Thank you for Dr. Sinsky's sobering acknowledgement of the elephant in the health information technology room. EHRs aren't all they're cracked up to be. Physicians are not technophobic Luddites. In fact, we love technology. We tend, if anything, to be enthusiastic early adopters of the newest bells and whistles – assuming (often wrongly) that good evidence of benefit will follow eventually. EHRs don't do well most of the things that we need them to do.
No one had to browbeat me to put a computer at my desk years ago. I use it daily for e-mail, journal searches, CME, billing, shopping, music and many other tasks the computer has simplified and improved. Remember the weighty tomes of the old Index Medicus?
Someday, I am sure EHRs will improve the quality of patient care. I will probably get on board before then, resigned to “prestructured text that conveys almost no useful content” and spending more time as “unit secretary, transcriptionist, pharmacist, receptionist and medical records clerk” and less engaged in “medical decision making and relationship building,” as Dr.

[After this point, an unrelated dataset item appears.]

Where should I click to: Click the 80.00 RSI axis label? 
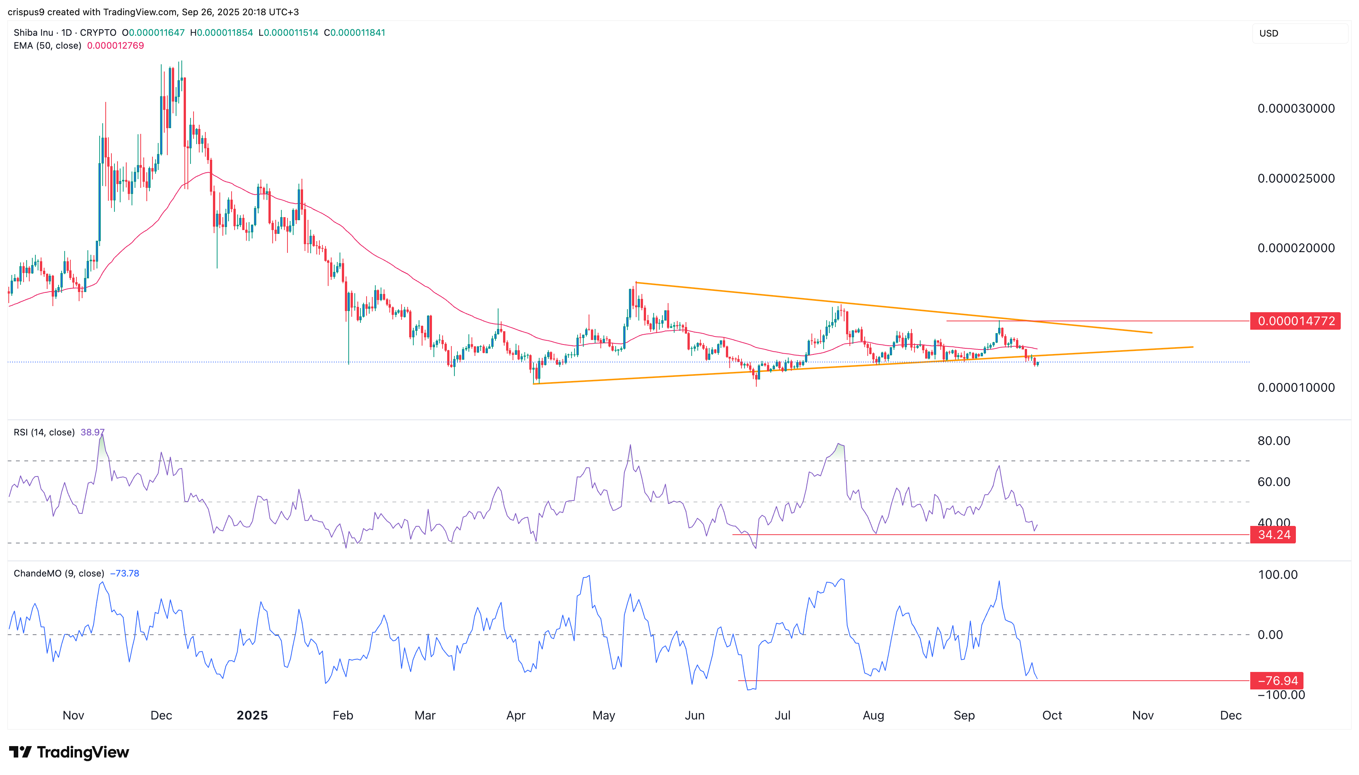[x=1273, y=441]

Sinsky said.
Thank you for not jumping on the EHR bandwagon without periodically considering the reality of the current generation of EHRs – a reality that is apparent to the majority of practicing physicians.
As a veteran EHR user, I read Dr. Sinsky's comments with interest. She makes good points that I hope will not discourage physicians from purchasing an EHR but will give them guidance when choosing one.
The information in my EHR is easy to locate: One click and I'm there, or even better, the data (such as labs and health maintenance) automatically flow into the progress note. Lab tables are designed (by me) to present information logically where it can be easily read and acted upon. I choose new medications with minimal key strokes. Template notes are easy to follow. I'm reminded of routine health maintenance and disease management needs through pop-up reminders and messages in progress notes.
EHRs do require a lot of work to implement. The implementation and upkeep are ongoing. Our practice has realized great savings and huge quality gains that are not typical because we continue to work with our technology to get the most out of it. I encourage others to go ahead and buy the “car” while realizing that although the ride could be bumpy, it can take you a lot further down the road than the old bicycle ever could.
I only have one thing to say about the article on health information technology by Dr. Sinsky: I wish I had written it! Her description of the daily exasperation of using an EHR is so on target that it is funny and sad at the same time. Thank you, if for nothing else, for teaching me that there is at least one other person who understands.
Dr. Sinsky has written a fabulous article that echoes my thoughts and experiences dealing with an unfriendly EHR system. This article should be made available to every EHR vendor, legislator and health care policymaker as it accurately reflects the struggles of many. The AAFP would do well to share it in lobbying our legislators or other interested parties on the subject. Physicians aren't dumb; there is good reason for our caution.